Хлопала входная дверь, истерично пищал домофон, гремели по ступенькам ботинки и, нарастая, слышался шум потасовки и сдавленные крики.
— Ничего себе, тетка дает, — Настя отступила, поворачиваясь к вестибюлю, — о, там подмога! Ведут!
Расхристанного Олега волокли обратно неизвестно откуда возникший Миша и (тут Даша снова раскрыла рот) Данила, одетый в какие-то модные, показалось ей — чужие — шмотки. Проволочив жертву за шиворот, Данила втащил его в мастерскую и поставил, встряхнув со зверским удовольствием на широком лице.
— Получайте заговорщика.
Ефросиний снова раскрыл папку и, пролистав несколько страниц, нараспев прочитал.

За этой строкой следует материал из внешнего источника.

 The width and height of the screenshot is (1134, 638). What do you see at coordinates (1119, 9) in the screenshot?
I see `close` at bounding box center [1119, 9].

— Свидетельские показания Догадовой Офелии Артуровны, дежурного вахтера подъезда номер пять дома номер семнадцать по улице Преображенской. Вчера, после прибытия с банкета первого дня показа, Элла Брыкалова в вестибюле подъезда позвонила Олегу Чемейко и, громко ругаясь, договорилась с ним о том, что старинные серьги и кольцо, переданные ей Дарьей Лесиной, те самые, которые Дарья Лесина получила в подарок, будут подброшены вышеупомянутой Дарье Лесиной в сумку. Для того чтобы потом по заявлению, написанному Олегом Чемейко, обвинить ее в краже. Подбросить украшения обещала Брыкалова, а Чемейко сегодня принес написанное им заявление, которое они договорились отдать, вызвав милицию для обыска вещей Дарьи Лесиной.

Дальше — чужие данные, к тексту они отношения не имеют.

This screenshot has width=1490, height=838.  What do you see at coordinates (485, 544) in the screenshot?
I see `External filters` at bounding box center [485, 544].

Ефросиний перестал читать и сочувственно посмотрел на Дашу. Закончил мягко:
— Как я понимаю, заявление о краже лежит в кармане у нашего героя. Так?

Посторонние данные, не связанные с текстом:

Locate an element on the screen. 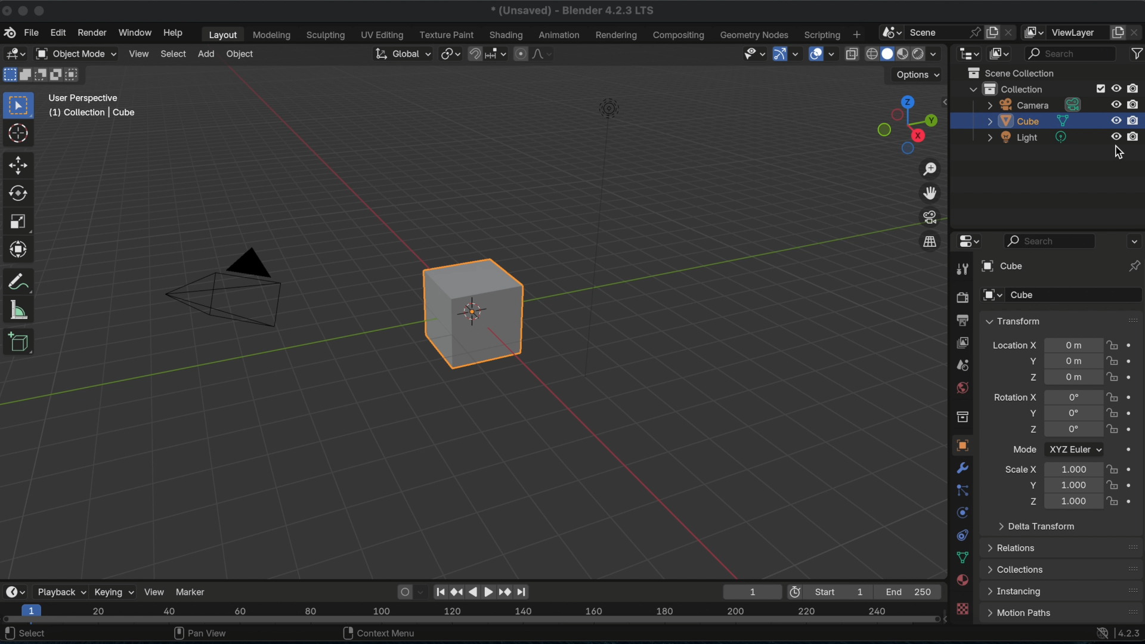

Олег, машинально оправляя расхристанную черную куртку, схватился за нагрудный карман. Резко убрал руку. И с вызовом крикнул:
— А не докажете! Не имеете права обыскивать!
— Пока не имеем, — согласился Ефросиний печально, — но показания свидетелей у нас есть, ваш разговор слышали. И мы просто подождем милицию. Вы же сами хотели вызвать, так? Вот мы и вызовем. Пусть разбираются.
— Не надо, — хмуро сказал Олег. Со смуглого лица сбегала краска, щеки серели, рот зло кривился, — не надо милиции.
Даша вышла вперед.
— Олег… ты, правда? Ты хотел, в милицию меня?
Она оглянулась на Эллу. Та смотрела по-прежнему с ненавистью. Даша хотела улыбнуться, махнуть рукой, сказать «да ну вас всех, не надо ничего», — лишь бы не видеть и не слышать, не смотреть, как Олег отводит глаза… но голос не слушался и, попытавшись сказать, она всхлипнула, прижала руку ко рту и побежала к выходу, расталкивая стоящих.
Пропахший пылью большой подъезд гулко считал шаги; гудя, спустился лифт — в спину ударили веселые голоса детей и строгий голос матери. Даша выскочила на яркое солнце и с размаху села на ступеньки, боясь упасть, ничего не видя сквозь набегающие слезы. Мимо протопали близнецы, размахивая совочками, розовое пятно девчачьего комбинезона, синее — мальчикового. Мама, торопясь следом, ласково поздоровалась. Мы ей шили, вспомнила Даша, брючки летние и прелестный сарафан на широких кружевных лямках. И, опуская лицо в колени, заплакала.
«Ты плачешь не от обиды, Табити-Апи», проскрипел в голове нахальный голос соглядатая, «сидишь тут, вся такая томная, а плачется тебе от стыда, что не смогла ответить, как следует, проявила слабость. А?»
«Ну и что», возразила ему Даша, а слезы текли и текли, оставляя на коленях темные пятна, «мне что, нельзя быть сильной? Я, может, хочу быть сильной!»
«И правильно», согласился голос, «хоти, но не стыдись и слабости. Это ведь тоже проявление силы — не стыдиться слабости. И еще», нахальство в голосе соглядатая исчезло, сменяясь печалью, «на самом деле ты плачешь по человеку, тебе казалось он есть, а его нет. Оплакиваешь».